THE EXERCISE:
Copy everything from the line containing "Given: Click the 5.8.4 version value" down to the end of the material, renaming "magnifier" to "magnifying glass" and leaving the rest unchanged.

RECORDED DATA:

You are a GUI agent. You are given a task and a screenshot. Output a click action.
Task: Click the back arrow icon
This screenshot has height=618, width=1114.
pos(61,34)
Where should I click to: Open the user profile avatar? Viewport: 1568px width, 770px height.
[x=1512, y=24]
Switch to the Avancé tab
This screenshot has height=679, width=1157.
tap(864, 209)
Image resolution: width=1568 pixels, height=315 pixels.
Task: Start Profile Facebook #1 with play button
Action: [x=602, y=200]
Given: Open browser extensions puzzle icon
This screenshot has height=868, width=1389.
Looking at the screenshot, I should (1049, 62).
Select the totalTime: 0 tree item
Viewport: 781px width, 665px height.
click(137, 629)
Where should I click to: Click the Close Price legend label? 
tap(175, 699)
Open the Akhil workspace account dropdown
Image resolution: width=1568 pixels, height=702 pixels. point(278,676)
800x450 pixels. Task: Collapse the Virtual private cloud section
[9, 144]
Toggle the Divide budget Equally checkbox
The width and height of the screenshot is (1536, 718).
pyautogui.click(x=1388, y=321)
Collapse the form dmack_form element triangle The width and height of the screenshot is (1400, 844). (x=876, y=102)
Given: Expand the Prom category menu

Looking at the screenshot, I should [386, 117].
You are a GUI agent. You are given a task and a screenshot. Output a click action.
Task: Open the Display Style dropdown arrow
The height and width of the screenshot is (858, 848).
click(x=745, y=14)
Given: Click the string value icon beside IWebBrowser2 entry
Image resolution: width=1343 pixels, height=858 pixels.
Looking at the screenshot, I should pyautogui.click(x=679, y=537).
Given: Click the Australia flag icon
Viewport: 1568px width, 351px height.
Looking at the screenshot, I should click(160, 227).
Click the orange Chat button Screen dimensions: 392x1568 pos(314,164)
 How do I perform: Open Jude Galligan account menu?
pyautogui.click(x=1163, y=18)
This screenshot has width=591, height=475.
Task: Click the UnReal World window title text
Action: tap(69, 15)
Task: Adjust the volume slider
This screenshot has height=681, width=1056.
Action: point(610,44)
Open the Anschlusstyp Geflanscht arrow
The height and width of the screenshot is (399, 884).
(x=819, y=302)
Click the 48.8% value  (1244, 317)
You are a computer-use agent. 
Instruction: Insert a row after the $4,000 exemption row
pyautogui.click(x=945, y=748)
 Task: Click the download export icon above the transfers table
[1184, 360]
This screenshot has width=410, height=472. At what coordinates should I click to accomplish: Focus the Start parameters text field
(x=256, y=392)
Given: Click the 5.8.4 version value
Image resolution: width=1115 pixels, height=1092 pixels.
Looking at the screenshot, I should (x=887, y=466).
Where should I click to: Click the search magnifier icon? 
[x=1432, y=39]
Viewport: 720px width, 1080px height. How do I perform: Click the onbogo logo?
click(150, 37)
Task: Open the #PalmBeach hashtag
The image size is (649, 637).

ANSWER FOR THIS EXERCISE:
Given: Click the 5.8.4 version value
Image resolution: width=1115 pixels, height=1092 pixels.
Looking at the screenshot, I should (x=887, y=466).
Where should I click to: Click the search magnifying glass icon? 
[x=1432, y=39]
Viewport: 720px width, 1080px height. How do I perform: Click the onbogo logo?
click(150, 37)
Task: Open the #PalmBeach hashtag
The image size is (649, 637).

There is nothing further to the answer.